There is a lot evidence that the up-coming event will be a big loss - do a web search. A lot of software has been written and a lot of effort at e.g. http://schema.org has been made, all based on Freebase ontology with links to Freebase website. Freebase is basically the machine readable form of Wikipedia plus a lot of other data sources.
It's basically like closing down Wikipedia. And then a data dump of Wikipedia of March 2015 will be useless in 2020!
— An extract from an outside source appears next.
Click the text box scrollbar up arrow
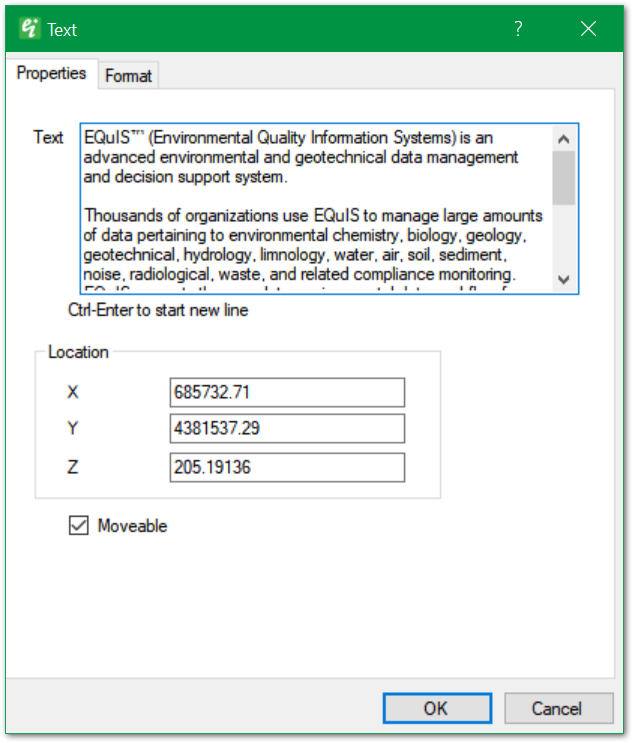The height and width of the screenshot is (743, 633). [563, 139]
Do Facebook, Microsoft, Nuance, IBM, WolframResearch all have already an in-house Freebase clone. Or how do they update their databases in near future - the data used for Siri, Cortana, Siri, Watson, WolframAlpha. If not, would one of these companies be so kind and boot-strap/support an open Freebase rescue project?
lawlesst|11 years ago
Wikidata is fully editable and has an ecosystem for updating data so concerns about stale data aren't valid. Since Wikipedia will be pulling from it (is already in some cases) you could argue that their will be more sunlight on the data.
There's been a lot of code written against Freebase APIs (me included) but it isn't sad it's going away. It's the risk you take when relying on 3rd party services. I think your confusing short term developer convenience with a real loss of open data.